To hear John Boehner, Republican spinners and big elements of the MSM the last few days, the election ratified the 2010-2012 status quo, meaning that the Speaker and other GOP leaders had no reason to be any more reasonable now than they did on November 5. Boehner’s distant predecessor Newt Gingrich went further, suggesting that the Speaker claim a “split mandate,” with House GOPers enjoying as much legitimacy as the president in their post-election wishes.
There’s only one problem with that planted axiom: House Republicans only won a majority of seats because of gerrymandering. WaPo’s Aaron Blake reports:
Democratic House candidates appear to have won more of the popular vote than their Republican counterparts on Tuesday, despite what looks as though it will be a 35-seat GOP majority.
According to numbers compiled by the Post’s great Dan Keating, Democrats have won roughly 48.8 percent of the House vote, compared to 48.47 percent for Republicans.
Despite losing the popular vote, Republicans are set to have their second-biggest House majority in 60 years and their third-biggest since the Great Depression.
The numbers seem to back up what we’ve been talking about on this blog for a while: Redistricting drew such a GOP-friendly map that, in a neutral environment, Republicans have an inherent advantage.
There are some qualifiers about this take, including the practice of some states of not bothering to report the actual vote in House districts with unopposed candidates, and some quirky results from the “top-two runoff” states of California and Louisiana, where you had congressional “general elections” between two candidates from the same party.

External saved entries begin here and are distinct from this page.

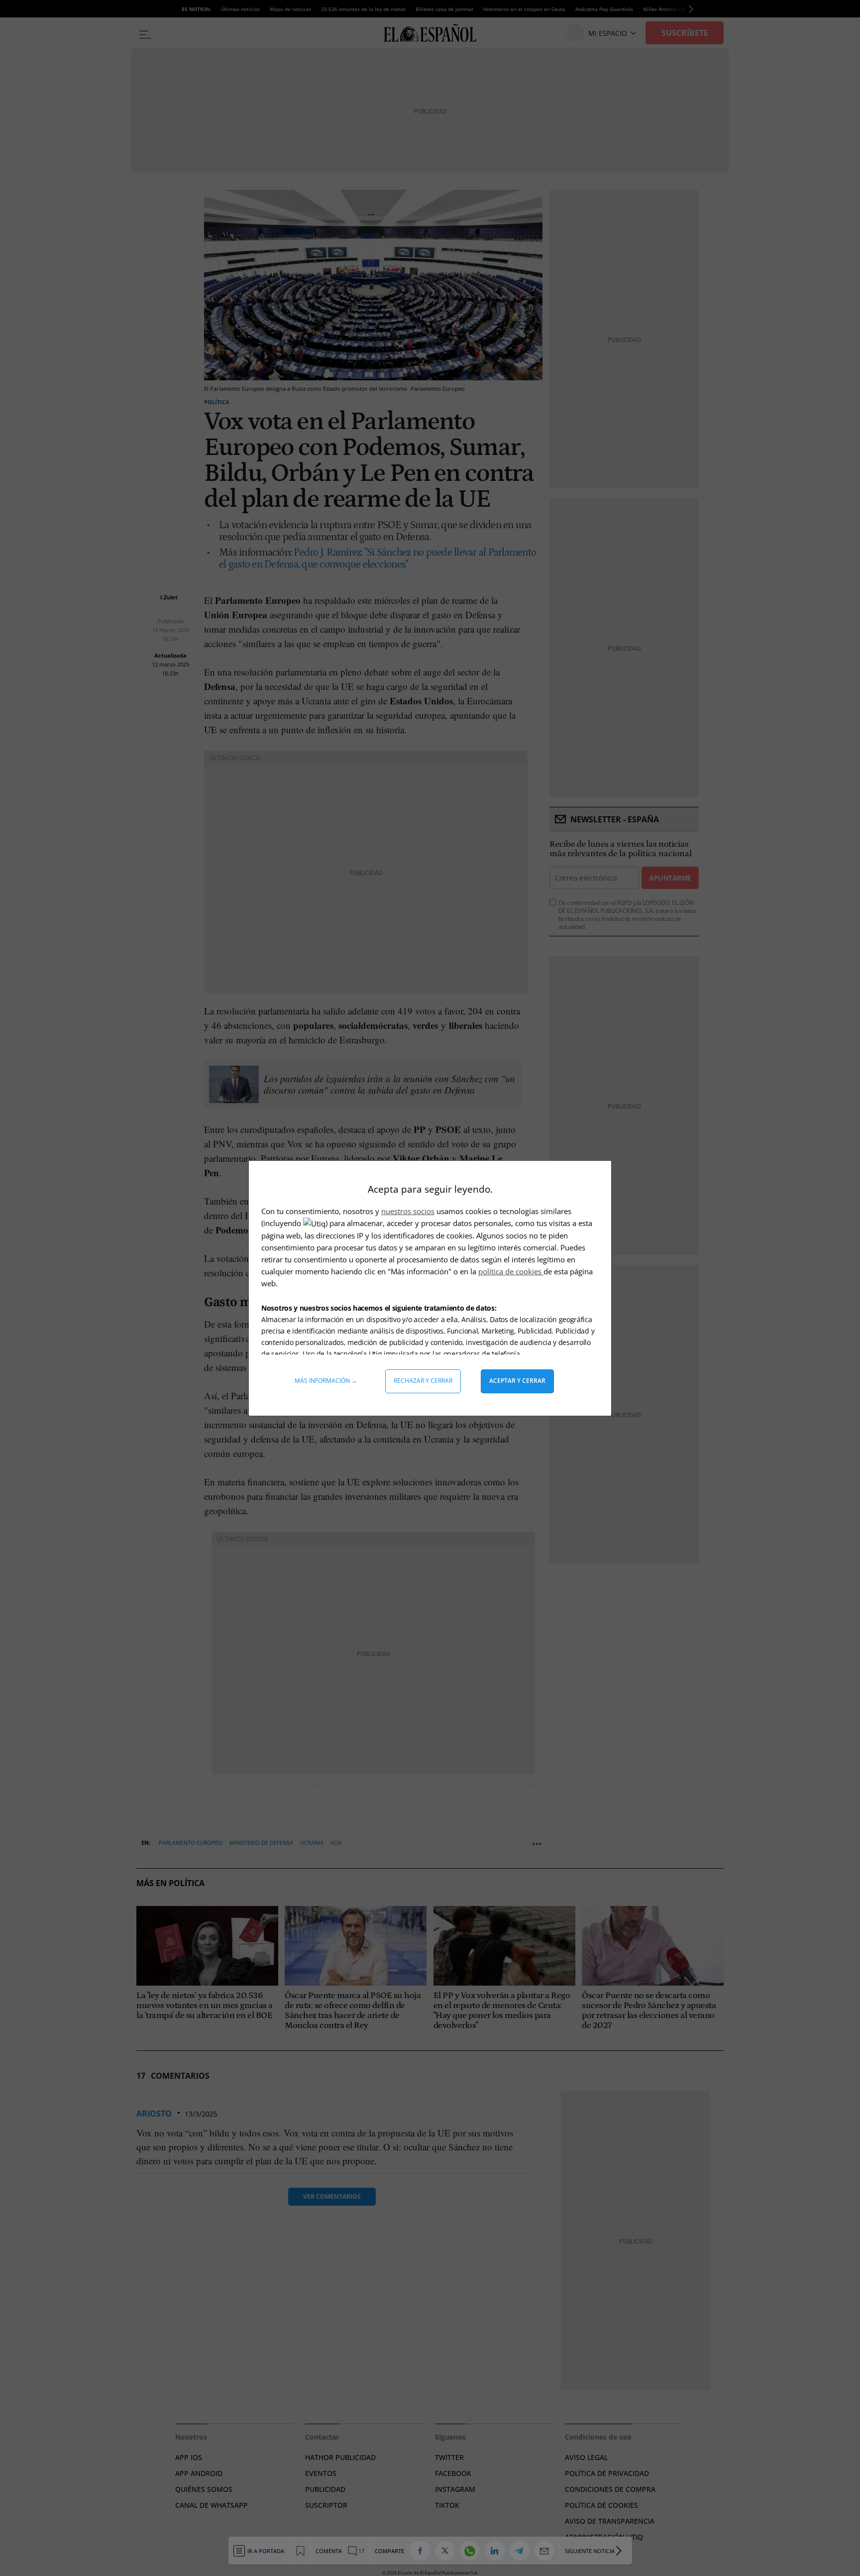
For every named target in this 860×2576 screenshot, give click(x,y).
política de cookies (510, 1271)
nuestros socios (407, 1211)
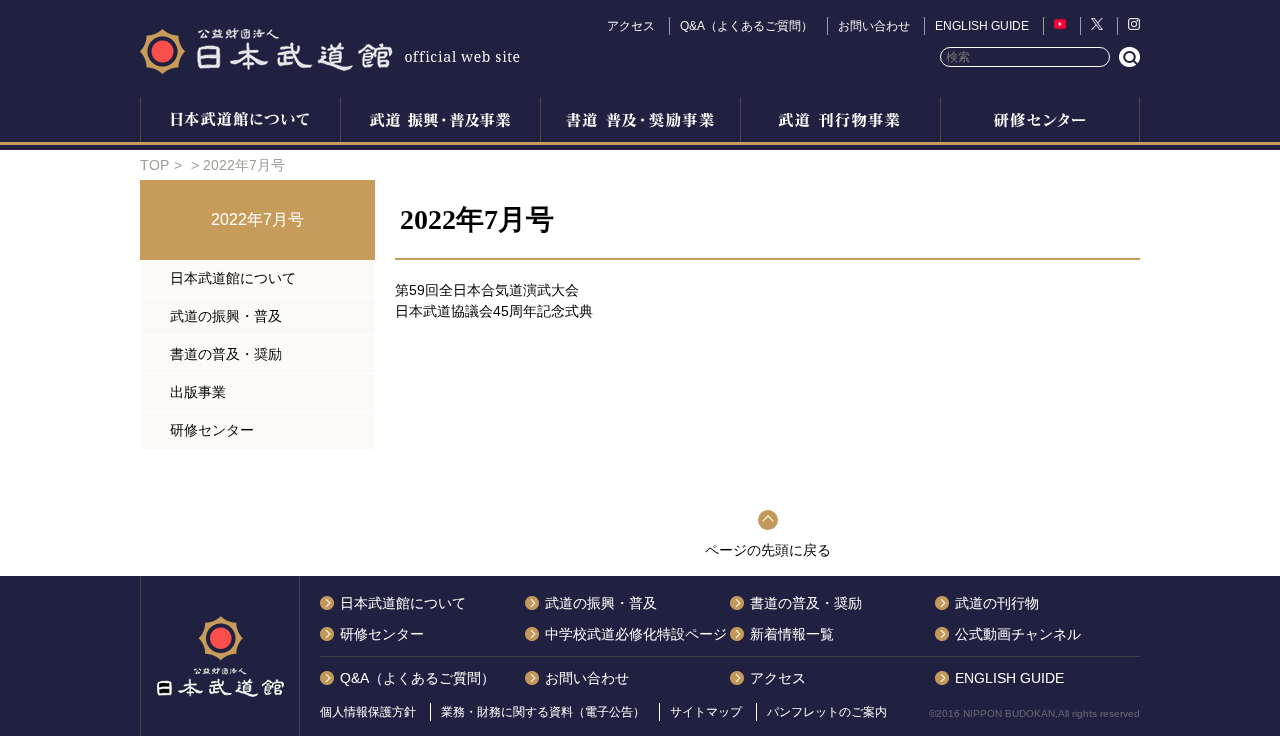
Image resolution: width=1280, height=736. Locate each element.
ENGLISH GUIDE (982, 26)
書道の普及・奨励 (640, 122)
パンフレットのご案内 (827, 712)
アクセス (631, 26)
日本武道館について (240, 122)
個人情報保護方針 (368, 712)
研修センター (1040, 122)
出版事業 (840, 122)
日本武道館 (330, 50)
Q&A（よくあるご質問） (746, 26)
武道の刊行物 (997, 603)
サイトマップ (706, 712)
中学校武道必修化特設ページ (636, 634)
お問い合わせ (874, 26)
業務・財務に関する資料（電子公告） (543, 712)
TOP (154, 165)
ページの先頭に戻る (768, 550)
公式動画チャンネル (1018, 634)
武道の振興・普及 (440, 122)
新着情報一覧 (792, 634)
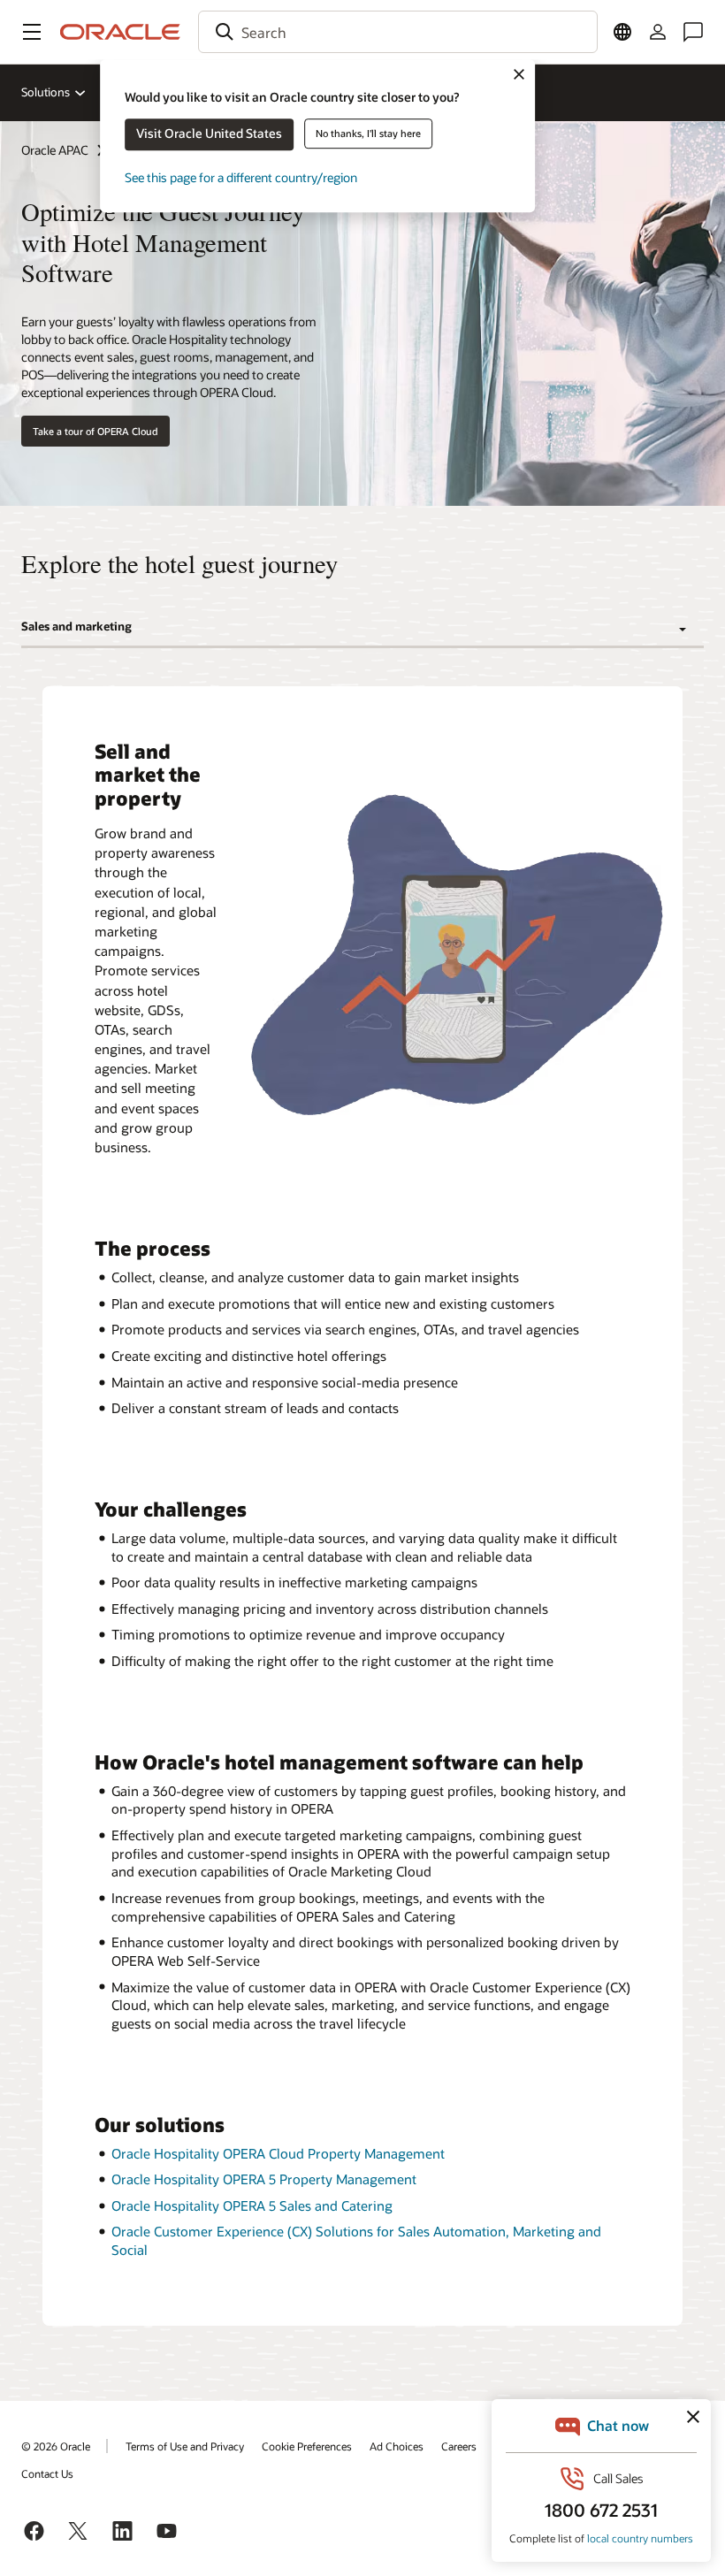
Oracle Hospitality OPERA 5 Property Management (263, 2179)
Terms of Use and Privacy (185, 2446)
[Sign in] (657, 31)
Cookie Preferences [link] (307, 2446)
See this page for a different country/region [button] (241, 177)
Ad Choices (397, 2446)
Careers (459, 2446)
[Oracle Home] (120, 31)
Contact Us (47, 2473)
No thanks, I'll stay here (368, 133)
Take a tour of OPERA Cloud (95, 431)
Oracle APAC (54, 149)
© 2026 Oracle (55, 2446)
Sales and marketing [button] (76, 626)
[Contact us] (693, 31)
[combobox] (398, 32)
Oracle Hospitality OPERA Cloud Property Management (278, 2153)
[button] (31, 31)
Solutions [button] (45, 92)
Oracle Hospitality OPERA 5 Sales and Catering (252, 2205)
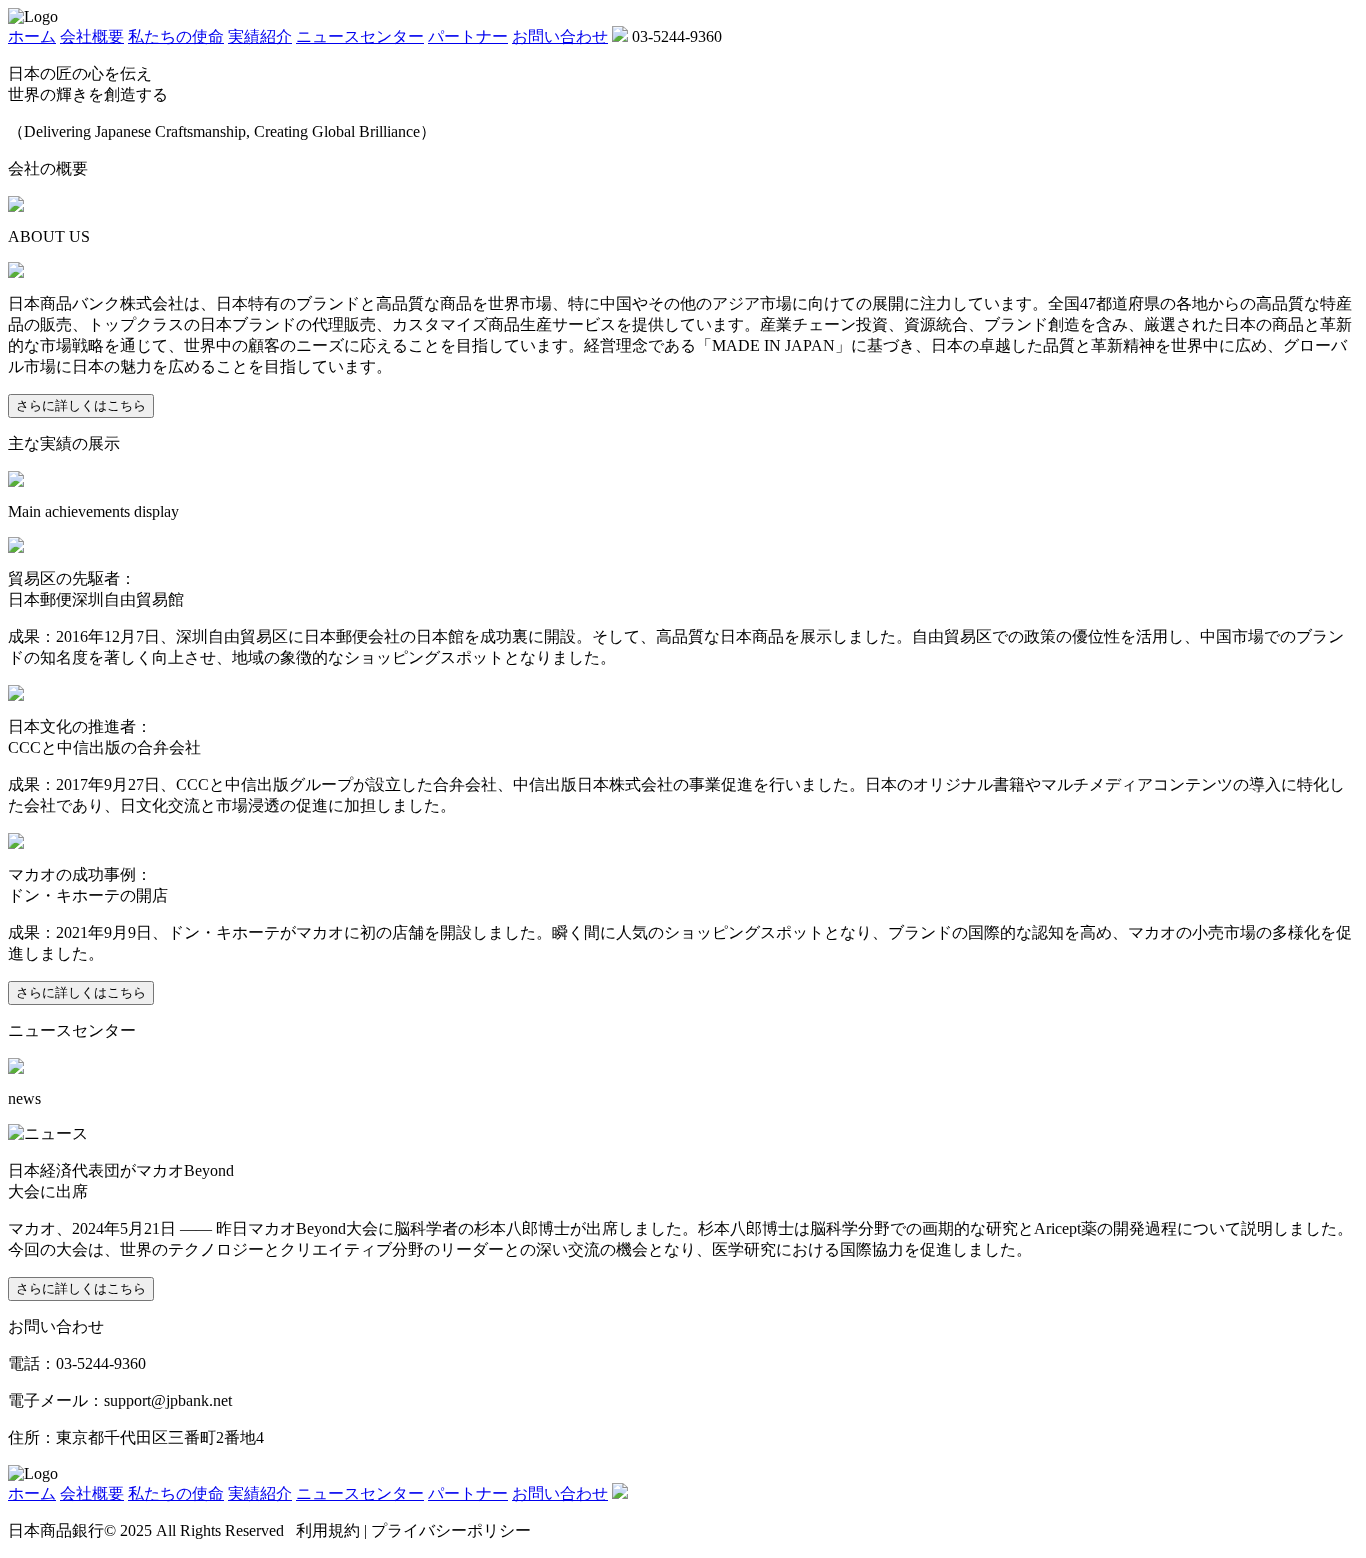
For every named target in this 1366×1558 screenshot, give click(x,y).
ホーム (32, 36)
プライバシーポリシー (451, 1530)
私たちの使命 (176, 36)
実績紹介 (260, 36)
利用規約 (328, 1530)
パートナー (468, 36)
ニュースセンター (360, 36)
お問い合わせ (560, 36)
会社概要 (92, 36)
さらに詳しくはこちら (81, 405)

But still, the idea–which was implicit in a lot of “centrist” Election Night coverage–of wise independent American voters deliberately choosing a GOP House to counter the Democratic White House and Senate, forcing the two parties to the table to ratify a Grand Deficit Reduction Bargain, is largely a chimera. You can make a credible argument that would be good for the country, but that is not what “the country” decided. Democrats won the national popular vote narrowly but unambiguously. Republicans are legitimately claiming the spoils of their success in redistricting, but a “split mandate” is an entirely irrational way to interpret the results.